A Year-End Message from the Marin County Agricultural Land Trust

MALT permanently protected another 2,094 acres in 2008

Over the past year, Marin Agricultural Land Trust completed the acquisition of conservation easements on four farms and ranches, permanently protecting another 2,094 acres from subdivision and non-agricultural development.

These easements demonstrate how critical MALT is to the future of agriculture in Marin. In this era of low farm income, high land prices, and the largest generational shift in decades, many farming families are being forced to regard their property as a financial asset they may need to divide among various heirs. Loss of forage due to drought plus the skyrocketing cost of feed all add to the economic stresses of today’s family farmer.

The Crayne and Poncia projects each involved longtime owners. To continue their agricultural operations, they needed to buy out co-owners demanding to be paid their share of the market value of the property. Our purchase of a conservation easement provided the cash to make it happen. Without MALT, both properties would almost certainly have been sold out of the family and their agricultural futures jeopardized.

The Tomales Farm and Dairy project promises an exciting addition to Marin’s agricultural vitality. This 243-acre farm bordering Tomales is part of a larger plan by owners John Williams and Ted Hall to re-establish dairy operations on an adjacent property. They hope to develop a facility that will make artisan cheese from milk produced by seasonally grass-fed cows. Hall and Williams generously donated one-half of the appraised value of the easement, which also extinguished six development rights.
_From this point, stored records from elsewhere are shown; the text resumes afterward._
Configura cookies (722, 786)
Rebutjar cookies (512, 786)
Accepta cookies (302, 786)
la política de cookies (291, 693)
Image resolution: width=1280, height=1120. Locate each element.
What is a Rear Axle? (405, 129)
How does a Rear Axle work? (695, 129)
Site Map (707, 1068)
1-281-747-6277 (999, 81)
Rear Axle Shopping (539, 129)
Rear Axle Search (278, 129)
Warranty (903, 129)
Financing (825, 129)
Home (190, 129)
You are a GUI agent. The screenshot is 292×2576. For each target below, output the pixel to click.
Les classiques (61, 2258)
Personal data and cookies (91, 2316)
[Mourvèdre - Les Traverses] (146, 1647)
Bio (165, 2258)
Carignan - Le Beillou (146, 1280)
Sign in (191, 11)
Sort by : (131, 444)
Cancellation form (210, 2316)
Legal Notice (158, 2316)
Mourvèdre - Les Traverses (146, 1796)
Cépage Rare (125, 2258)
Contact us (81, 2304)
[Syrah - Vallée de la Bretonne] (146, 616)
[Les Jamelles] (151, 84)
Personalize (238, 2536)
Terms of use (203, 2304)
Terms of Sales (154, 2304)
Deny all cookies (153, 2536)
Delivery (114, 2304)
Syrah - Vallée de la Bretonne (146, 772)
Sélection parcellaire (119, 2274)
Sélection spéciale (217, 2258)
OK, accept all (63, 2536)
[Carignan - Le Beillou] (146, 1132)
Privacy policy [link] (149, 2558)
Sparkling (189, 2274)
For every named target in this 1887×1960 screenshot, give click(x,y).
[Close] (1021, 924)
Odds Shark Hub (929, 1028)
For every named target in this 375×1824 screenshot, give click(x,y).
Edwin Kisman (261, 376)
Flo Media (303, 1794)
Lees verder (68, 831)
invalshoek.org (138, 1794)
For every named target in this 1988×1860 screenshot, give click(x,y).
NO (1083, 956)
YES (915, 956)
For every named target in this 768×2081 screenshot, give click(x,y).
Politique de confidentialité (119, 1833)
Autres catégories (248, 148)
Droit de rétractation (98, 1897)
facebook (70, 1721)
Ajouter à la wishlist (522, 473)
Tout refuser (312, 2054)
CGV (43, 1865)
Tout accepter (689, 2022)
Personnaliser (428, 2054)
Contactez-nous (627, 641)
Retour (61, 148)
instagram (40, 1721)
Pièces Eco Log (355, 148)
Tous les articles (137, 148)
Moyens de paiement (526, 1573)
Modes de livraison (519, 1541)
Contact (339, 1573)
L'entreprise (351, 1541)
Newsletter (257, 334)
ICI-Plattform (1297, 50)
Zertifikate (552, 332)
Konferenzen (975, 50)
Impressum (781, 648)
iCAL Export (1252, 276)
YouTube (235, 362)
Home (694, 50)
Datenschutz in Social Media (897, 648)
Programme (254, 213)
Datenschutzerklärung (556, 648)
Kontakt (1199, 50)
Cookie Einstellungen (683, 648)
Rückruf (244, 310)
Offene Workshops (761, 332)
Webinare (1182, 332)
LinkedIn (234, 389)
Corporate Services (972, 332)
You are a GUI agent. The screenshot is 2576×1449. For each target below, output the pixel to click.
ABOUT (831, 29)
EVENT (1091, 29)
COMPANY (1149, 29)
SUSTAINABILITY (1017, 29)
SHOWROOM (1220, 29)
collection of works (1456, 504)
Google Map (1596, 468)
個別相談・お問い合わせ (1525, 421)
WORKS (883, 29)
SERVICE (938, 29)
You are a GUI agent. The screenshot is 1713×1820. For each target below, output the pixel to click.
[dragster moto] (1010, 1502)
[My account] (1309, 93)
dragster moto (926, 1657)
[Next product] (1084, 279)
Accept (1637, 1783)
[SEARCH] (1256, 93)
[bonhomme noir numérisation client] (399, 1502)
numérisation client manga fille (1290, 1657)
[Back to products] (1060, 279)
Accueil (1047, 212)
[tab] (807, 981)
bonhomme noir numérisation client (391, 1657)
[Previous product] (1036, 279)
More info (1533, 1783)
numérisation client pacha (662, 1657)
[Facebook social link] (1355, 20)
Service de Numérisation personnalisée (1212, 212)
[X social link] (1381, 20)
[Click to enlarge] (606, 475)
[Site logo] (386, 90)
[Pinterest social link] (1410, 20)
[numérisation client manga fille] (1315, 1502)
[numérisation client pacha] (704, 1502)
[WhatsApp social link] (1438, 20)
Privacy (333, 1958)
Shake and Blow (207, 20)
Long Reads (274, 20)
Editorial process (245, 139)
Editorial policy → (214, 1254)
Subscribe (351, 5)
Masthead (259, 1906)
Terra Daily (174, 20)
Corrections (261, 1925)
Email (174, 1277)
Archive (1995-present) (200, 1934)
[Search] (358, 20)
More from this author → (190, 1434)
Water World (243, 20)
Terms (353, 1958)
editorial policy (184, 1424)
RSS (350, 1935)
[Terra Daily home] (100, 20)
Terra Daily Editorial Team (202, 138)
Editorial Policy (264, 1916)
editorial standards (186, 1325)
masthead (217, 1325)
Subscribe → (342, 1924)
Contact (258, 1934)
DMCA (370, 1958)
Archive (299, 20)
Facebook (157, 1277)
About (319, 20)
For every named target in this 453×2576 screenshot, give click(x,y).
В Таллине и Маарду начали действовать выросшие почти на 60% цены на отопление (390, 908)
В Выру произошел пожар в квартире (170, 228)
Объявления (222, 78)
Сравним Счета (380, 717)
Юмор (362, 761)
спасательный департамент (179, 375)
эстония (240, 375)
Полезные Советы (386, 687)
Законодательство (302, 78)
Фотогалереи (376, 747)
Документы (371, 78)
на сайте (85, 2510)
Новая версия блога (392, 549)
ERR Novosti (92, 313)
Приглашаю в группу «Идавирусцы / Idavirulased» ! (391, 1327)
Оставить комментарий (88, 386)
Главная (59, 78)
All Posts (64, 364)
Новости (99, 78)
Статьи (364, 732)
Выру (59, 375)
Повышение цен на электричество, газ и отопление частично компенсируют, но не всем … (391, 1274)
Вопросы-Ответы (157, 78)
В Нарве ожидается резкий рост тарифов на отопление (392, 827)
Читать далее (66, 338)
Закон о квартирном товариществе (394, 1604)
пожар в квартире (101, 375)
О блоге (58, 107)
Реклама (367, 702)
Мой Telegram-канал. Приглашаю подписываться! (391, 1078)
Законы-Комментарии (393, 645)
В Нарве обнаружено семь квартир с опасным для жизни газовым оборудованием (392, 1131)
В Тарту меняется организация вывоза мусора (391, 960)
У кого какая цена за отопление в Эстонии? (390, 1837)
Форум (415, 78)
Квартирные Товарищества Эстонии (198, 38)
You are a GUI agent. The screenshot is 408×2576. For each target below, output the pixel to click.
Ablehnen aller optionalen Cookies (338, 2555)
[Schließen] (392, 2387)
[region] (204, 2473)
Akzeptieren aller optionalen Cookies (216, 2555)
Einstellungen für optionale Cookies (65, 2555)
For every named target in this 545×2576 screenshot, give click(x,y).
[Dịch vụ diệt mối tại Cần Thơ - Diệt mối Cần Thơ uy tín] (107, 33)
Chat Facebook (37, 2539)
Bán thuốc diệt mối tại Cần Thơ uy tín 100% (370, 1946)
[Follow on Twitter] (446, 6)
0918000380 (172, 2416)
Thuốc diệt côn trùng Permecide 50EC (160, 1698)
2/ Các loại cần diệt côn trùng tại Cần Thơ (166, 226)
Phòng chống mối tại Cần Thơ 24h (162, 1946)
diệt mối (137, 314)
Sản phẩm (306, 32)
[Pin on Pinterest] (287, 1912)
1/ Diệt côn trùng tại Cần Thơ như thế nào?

MALT’s purchase of a conservation easement from the Panfiglio family will enable them to make infrastructure improvements and build up the beef herd on their 810-acre property overlooking Tomales Bay. If MALT had not been able to purchase the easement, the ranch, with its appeal as a site for a country estate, might have been targeted for development.

Though we work closely with farming families to help them resolve ownership issues and create diversification plans, MALT is not preserving agricultural land just for the sake of the landowners. We’re also protecting farmland because we know it is an essential part of our community: for the sustainable production of high quality food; as habitat for an extraordinary diversity of animals and plants; as the undeveloped and unspoiled gateway to Point Reyes National Seashore; and as a fundamental part of what makes Marin so special. The population of the Bay Area is growing rapidly. The time to save our farmland will run out, and there will be no second chances. If we don’t act now, there won’t be a future for agriculture in Marin. If we are going to save this farmland, we must invest in it today—even during these difficult economic times. We need your help. Your annual membership enables us to work with farming families like the Craynes, the Poncias, and the Panfiglios, and with agricultural visionaries and entrepreneurs like Williams and Hall. Your generous contributions to MALT’s conservation easement program allow us to leverage state, federal, and foundation funding to preserve these farms and ranches for the future. And your vote provides our public partners with vital funds like those of California’s 2006 Proposition 84 which helped us preserve each of these four properties. Preserving Marin County farmland is both complicated and expensive. Yet we feel confident that with your continued support we can protect this working landscape that means so much to us. The staff and board of Marin Agricultural Land Trust look forward to continuing to strive together with you and with Marin’s farming families in the days ahead to preserve both the tradition and the future of Marin County agriculture.